A newly discovered plant species accumulates astonishing levels of nickel in its leaves. Concentrations of 18,000ppm by weight, making the dried leaves almost 2% nickel, have been measured. Most plants would die at a thousandth of that level.
Even species that grow in nickel-rich soil seldom have the capacity to hyperaccumulate the metal, although 500 species are known to be able to store large amounts of one metal or another.
A common feature of hyperaccumulators, across distantly related families, is the ability to move metals from the root to leaves where they can hold them without damage. It is thought that the metals serve as a way to stop animals from eating the leaves.
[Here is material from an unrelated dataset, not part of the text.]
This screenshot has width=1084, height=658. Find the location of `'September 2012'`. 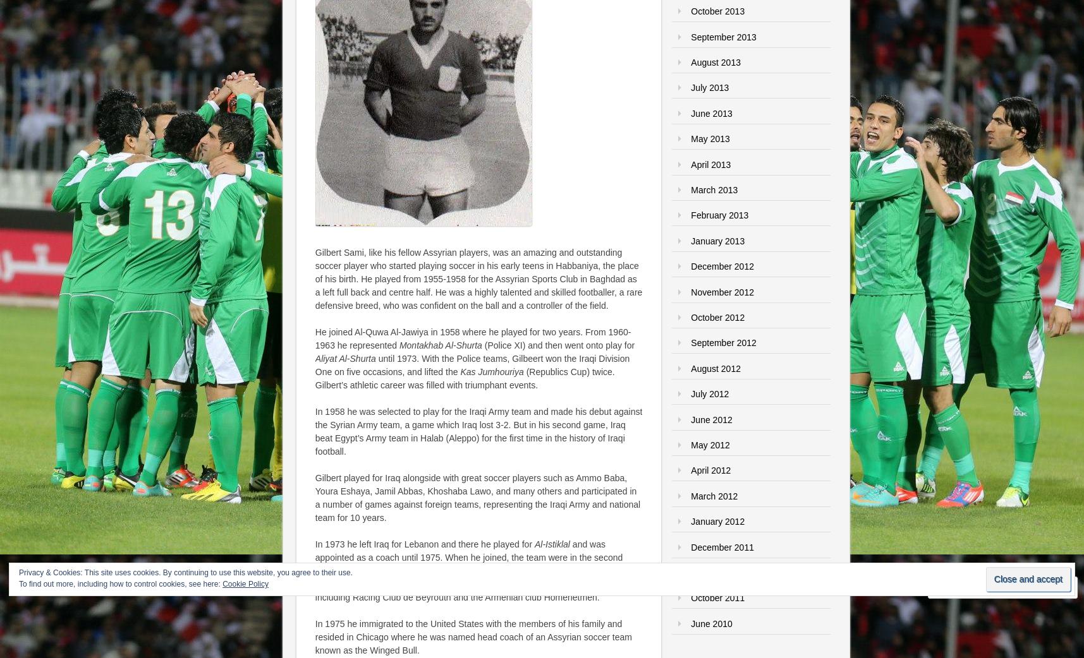

'September 2012' is located at coordinates (723, 342).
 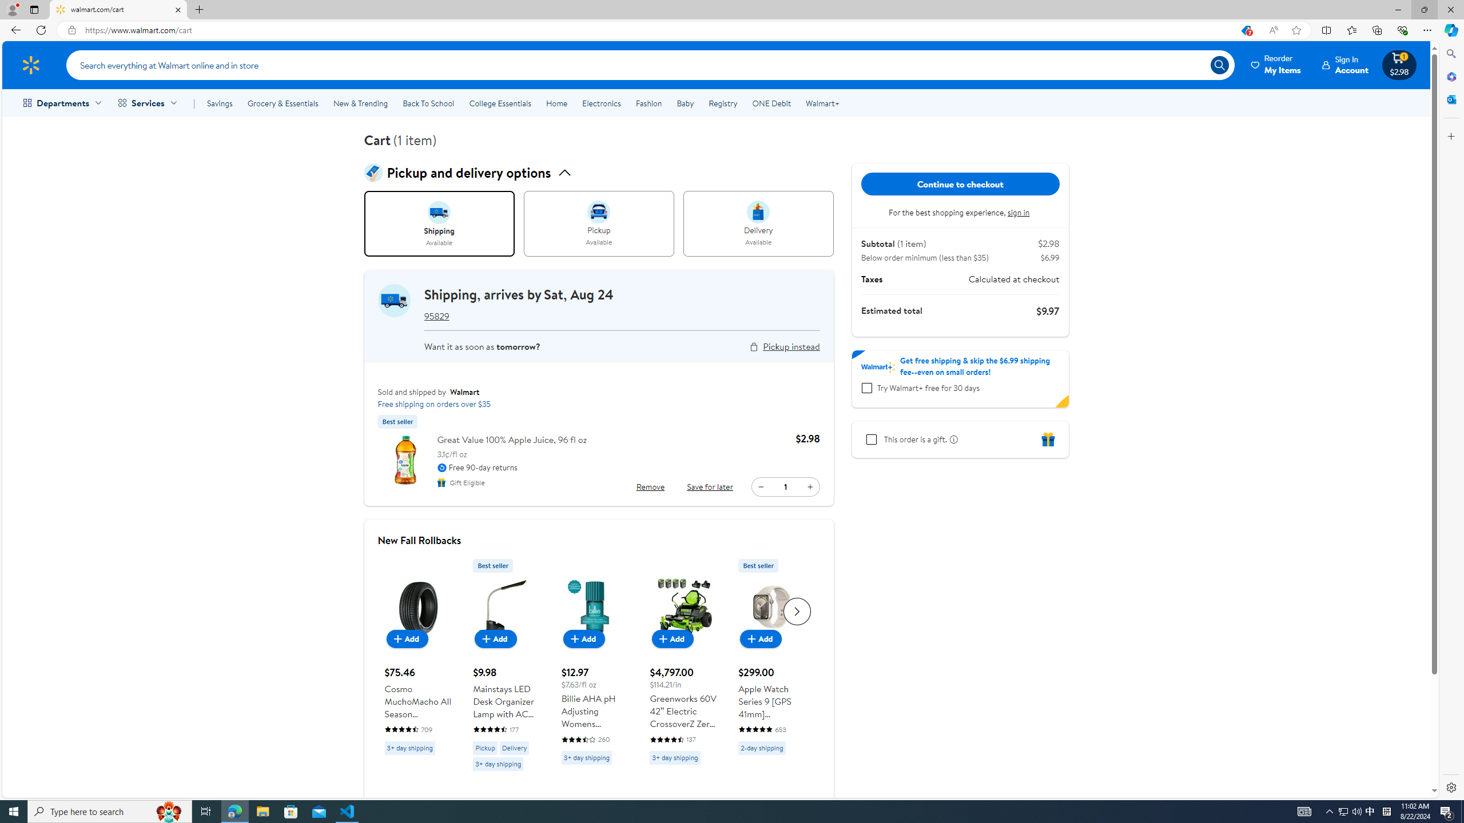 I want to click on 'Next slide for horizontalScrollerRecommendations list', so click(x=797, y=611).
Rinorea niccolifera is the newest entry to the list, discovered by Edwino Fernando of the University of the Philippines and Melbourne University's Dr Augustine Doronila and described in PhytoKeys. It is a tropical forest shrub growing up to 8m tall, so far known only from a small section of north western Luzon. Given the limited sampling it is possible that on different soils it might take in even more nickel.
Nickel is the most common metal for hyperaccumulators to have a taste for, and a handful can store doses even larger than R niccolifera, but some plants with less than a tenth of its capacity are listed as hyperaccumulators.
"Hyperacccumulator plants have great potentials for the development of green technologies, for example, 'phytoremediation' and 'phytomining'" says Dornonila. Phytoremediation is the use of plants to concentrate metals from soil to an extent that the leaves are easier to remove for safe burial than the polluted soil would have been. Phytomining involves the idea that plants could extract commercial quantities of metal from soils where it would not be economic or environmentally suitable to mine them in other ways. Phytoremediation of soils polluted with metals is still in its infancy, while phytomining still theoretical.
Hyperaccumulators generally do not seem to have specialist genes absent from their nonaccumulating cousins, instead they express genes the same genes differently, usually through overexpression of transmembrane transporters. However, we do not yet know if the pattern holds for R niccolifera.